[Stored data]
▬▬▬▬▬▬
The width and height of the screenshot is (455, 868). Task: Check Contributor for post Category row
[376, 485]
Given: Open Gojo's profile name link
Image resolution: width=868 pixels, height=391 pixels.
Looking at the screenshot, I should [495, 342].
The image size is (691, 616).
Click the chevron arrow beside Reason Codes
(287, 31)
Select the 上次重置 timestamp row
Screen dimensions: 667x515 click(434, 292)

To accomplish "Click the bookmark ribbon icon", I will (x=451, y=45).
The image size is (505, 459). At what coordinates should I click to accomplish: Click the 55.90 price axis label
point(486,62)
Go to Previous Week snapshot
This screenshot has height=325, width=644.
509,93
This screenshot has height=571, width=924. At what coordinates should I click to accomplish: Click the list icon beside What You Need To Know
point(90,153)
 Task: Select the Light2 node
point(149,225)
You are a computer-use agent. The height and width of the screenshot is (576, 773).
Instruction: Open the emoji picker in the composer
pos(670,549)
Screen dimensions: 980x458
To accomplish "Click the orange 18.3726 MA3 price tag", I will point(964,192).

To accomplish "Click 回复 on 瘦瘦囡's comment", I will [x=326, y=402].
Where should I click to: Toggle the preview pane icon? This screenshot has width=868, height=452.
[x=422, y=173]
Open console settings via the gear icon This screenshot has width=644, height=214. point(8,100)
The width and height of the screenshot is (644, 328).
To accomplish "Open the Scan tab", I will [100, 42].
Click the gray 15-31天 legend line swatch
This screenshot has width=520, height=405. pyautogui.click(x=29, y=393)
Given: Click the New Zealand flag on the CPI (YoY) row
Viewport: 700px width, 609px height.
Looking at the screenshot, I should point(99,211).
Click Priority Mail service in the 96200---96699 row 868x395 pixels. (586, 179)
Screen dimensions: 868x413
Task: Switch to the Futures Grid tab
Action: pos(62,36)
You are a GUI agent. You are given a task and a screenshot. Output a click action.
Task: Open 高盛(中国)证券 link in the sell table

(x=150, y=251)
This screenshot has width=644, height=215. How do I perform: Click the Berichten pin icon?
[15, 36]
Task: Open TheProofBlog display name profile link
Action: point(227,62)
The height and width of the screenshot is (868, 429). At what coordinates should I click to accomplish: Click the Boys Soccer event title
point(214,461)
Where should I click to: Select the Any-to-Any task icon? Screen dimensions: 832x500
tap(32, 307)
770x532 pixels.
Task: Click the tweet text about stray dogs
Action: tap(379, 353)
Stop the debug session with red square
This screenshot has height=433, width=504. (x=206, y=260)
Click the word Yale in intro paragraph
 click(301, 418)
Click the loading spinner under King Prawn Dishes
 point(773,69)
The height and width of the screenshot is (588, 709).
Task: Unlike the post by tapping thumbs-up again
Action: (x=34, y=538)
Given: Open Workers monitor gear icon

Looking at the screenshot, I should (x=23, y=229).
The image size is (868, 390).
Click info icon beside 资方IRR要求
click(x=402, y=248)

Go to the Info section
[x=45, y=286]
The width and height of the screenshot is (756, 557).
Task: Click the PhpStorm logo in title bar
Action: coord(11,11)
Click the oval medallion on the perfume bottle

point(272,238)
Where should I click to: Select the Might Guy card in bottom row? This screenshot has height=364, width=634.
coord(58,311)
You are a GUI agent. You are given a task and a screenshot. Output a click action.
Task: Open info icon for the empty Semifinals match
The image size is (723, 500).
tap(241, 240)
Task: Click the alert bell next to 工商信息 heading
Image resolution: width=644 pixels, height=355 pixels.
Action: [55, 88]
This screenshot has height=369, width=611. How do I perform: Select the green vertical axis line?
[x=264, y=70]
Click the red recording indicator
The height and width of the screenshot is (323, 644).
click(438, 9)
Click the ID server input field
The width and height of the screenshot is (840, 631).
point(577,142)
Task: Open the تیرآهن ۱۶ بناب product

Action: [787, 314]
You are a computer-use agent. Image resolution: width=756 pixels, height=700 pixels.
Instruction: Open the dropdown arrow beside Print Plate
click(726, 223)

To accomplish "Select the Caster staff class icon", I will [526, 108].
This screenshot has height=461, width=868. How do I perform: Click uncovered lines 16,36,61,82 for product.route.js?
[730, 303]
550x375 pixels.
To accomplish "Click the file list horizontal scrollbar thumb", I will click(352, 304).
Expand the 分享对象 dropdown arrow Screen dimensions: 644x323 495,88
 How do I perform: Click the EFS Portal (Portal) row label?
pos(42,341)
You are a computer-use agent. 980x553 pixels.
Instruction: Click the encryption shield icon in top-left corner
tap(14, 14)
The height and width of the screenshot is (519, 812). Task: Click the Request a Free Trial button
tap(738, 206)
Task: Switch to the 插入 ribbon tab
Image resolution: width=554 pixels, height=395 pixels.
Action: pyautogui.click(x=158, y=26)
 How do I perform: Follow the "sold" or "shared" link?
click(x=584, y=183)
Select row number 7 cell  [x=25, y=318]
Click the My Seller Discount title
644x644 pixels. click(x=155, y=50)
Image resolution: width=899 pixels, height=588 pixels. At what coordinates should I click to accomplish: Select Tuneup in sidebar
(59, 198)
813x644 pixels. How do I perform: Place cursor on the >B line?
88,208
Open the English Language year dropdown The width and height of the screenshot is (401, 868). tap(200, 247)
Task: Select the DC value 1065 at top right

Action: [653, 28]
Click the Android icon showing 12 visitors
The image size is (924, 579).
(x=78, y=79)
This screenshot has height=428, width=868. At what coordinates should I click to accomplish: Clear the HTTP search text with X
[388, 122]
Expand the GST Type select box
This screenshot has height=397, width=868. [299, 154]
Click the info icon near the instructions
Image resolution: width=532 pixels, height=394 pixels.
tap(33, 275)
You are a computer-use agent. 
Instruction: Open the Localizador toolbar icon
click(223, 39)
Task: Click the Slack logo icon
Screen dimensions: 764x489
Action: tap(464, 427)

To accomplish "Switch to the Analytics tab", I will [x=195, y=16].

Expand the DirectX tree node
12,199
▬▬▬▬▬▬
Task instructions -> Quote every record above exactly.

Task result ->
The width and height of the screenshot is (455, 868). Task: Check Contributor for post Category row
[376, 485]
Given: Open Gojo's profile name link
Image resolution: width=868 pixels, height=391 pixels.
Looking at the screenshot, I should [495, 342].
The image size is (691, 616).
Click the chevron arrow beside Reason Codes
(287, 31)
Select the 上次重置 timestamp row
Screen dimensions: 667x515 click(434, 292)

To accomplish "Click the bookmark ribbon icon", I will (x=451, y=45).
The image size is (505, 459). At what coordinates should I click to accomplish: Click the 55.90 price axis label
point(486,62)
Go to Previous Week snapshot
This screenshot has height=325, width=644.
509,93
This screenshot has height=571, width=924. At what coordinates should I click to accomplish: Click the list icon beside What You Need To Know
point(90,153)
 Task: Select the Light2 node
point(149,225)
You are a computer-use agent. The height and width of the screenshot is (576, 773).
Instruction: Open the emoji picker in the composer
pos(670,549)
Screen dimensions: 980x458
To accomplish "Click the orange 18.3726 MA3 price tag", I will point(964,192).

To accomplish "Click 回复 on 瘦瘦囡's comment", I will [x=326, y=402].
Where should I click to: Toggle the preview pane icon? This screenshot has width=868, height=452.
[x=422, y=173]
Open console settings via the gear icon This screenshot has width=644, height=214. point(8,100)
The width and height of the screenshot is (644, 328).
To accomplish "Open the Scan tab", I will [100, 42].
Click the gray 15-31天 legend line swatch
This screenshot has width=520, height=405. pyautogui.click(x=29, y=393)
Given: Click the New Zealand flag on the CPI (YoY) row
Viewport: 700px width, 609px height.
Looking at the screenshot, I should point(99,211).
Click Priority Mail service in the 96200---96699 row 868x395 pixels. (586, 179)
Screen dimensions: 868x413
Task: Switch to the Futures Grid tab
Action: pos(62,36)
You are a GUI agent. You are given a task and a screenshot. Output a click action.
Task: Open 高盛(中国)证券 link in the sell table

(x=150, y=251)
This screenshot has width=644, height=215. How do I perform: Click the Berichten pin icon?
[15, 36]
Task: Open TheProofBlog display name profile link
Action: point(227,62)
The height and width of the screenshot is (868, 429). At what coordinates should I click to accomplish: Click the Boys Soccer event title
point(214,461)
Where should I click to: Select the Any-to-Any task icon? Screen dimensions: 832x500
tap(32, 307)
770x532 pixels.
Task: Click the tweet text about stray dogs
Action: tap(379, 353)
Stop the debug session with red square
This screenshot has height=433, width=504. (x=206, y=260)
Click the word Yale in intro paragraph
 click(301, 418)
Click the loading spinner under King Prawn Dishes
 point(773,69)
The height and width of the screenshot is (588, 709).
Task: Unlike the post by tapping thumbs-up again
Action: (x=34, y=538)
Given: Open Workers monitor gear icon

Looking at the screenshot, I should (x=23, y=229).
The image size is (868, 390).
Click info icon beside 资方IRR要求
click(x=402, y=248)

Go to the Info section
[x=45, y=286]
The width and height of the screenshot is (756, 557).
Task: Click the PhpStorm logo in title bar
Action: coord(11,11)
Click the oval medallion on the perfume bottle

point(272,238)
Where should I click to: Select the Might Guy card in bottom row? This screenshot has height=364, width=634.
coord(58,311)
You are a GUI agent. You are given a task and a screenshot. Output a click action.
Task: Open info icon for the empty Semifinals match
The image size is (723, 500).
tap(241, 240)
Task: Click the alert bell next to 工商信息 heading
Image resolution: width=644 pixels, height=355 pixels.
Action: [55, 88]
This screenshot has height=369, width=611. How do I perform: Select the green vertical axis line?
[x=264, y=70]
Click the red recording indicator
The height and width of the screenshot is (323, 644).
click(438, 9)
Click the ID server input field
The width and height of the screenshot is (840, 631).
point(577,142)
Task: Open the تیرآهن ۱۶ بناب product

Action: [787, 314]
You are a computer-use agent. Image resolution: width=756 pixels, height=700 pixels.
Instruction: Open the dropdown arrow beside Print Plate
click(726, 223)

To accomplish "Select the Caster staff class icon", I will [526, 108].
This screenshot has height=461, width=868. How do I perform: Click uncovered lines 16,36,61,82 for product.route.js?
[730, 303]
550x375 pixels.
To accomplish "Click the file list horizontal scrollbar thumb", I will click(352, 304).
Expand the 分享对象 dropdown arrow Screen dimensions: 644x323 495,88
 How do I perform: Click the EFS Portal (Portal) row label?
pos(42,341)
You are a computer-use agent. 980x553 pixels.
Instruction: Click the encryption shield icon in top-left corner
tap(14, 14)
The height and width of the screenshot is (519, 812). Task: Click the Request a Free Trial button
tap(738, 206)
Task: Switch to the 插入 ribbon tab
Image resolution: width=554 pixels, height=395 pixels.
Action: pyautogui.click(x=158, y=26)
 How do I perform: Follow the "sold" or "shared" link?
click(x=584, y=183)
Select row number 7 cell  [x=25, y=318]
Click the My Seller Discount title
644x644 pixels. click(x=155, y=50)
Image resolution: width=899 pixels, height=588 pixels. At what coordinates should I click to accomplish: Select Tuneup in sidebar
(59, 198)
813x644 pixels. How do I perform: Place cursor on the >B line?
88,208
Open the English Language year dropdown The width and height of the screenshot is (401, 868). tap(200, 247)
Task: Select the DC value 1065 at top right

Action: [653, 28]
Click the Android icon showing 12 visitors
The image size is (924, 579).
(x=78, y=79)
This screenshot has height=428, width=868. At what coordinates should I click to accomplish: Clear the HTTP search text with X
[388, 122]
Expand the GST Type select box
This screenshot has height=397, width=868. [299, 154]
Click the info icon near the instructions
Image resolution: width=532 pixels, height=394 pixels.
tap(33, 275)
You are a computer-use agent. 
Instruction: Open the Localizador toolbar icon
click(223, 39)
Task: Click the Slack logo icon
Screen dimensions: 764x489
Action: tap(464, 427)

To accomplish "Switch to the Analytics tab", I will [x=195, y=16].

Expand the DirectX tree node
12,199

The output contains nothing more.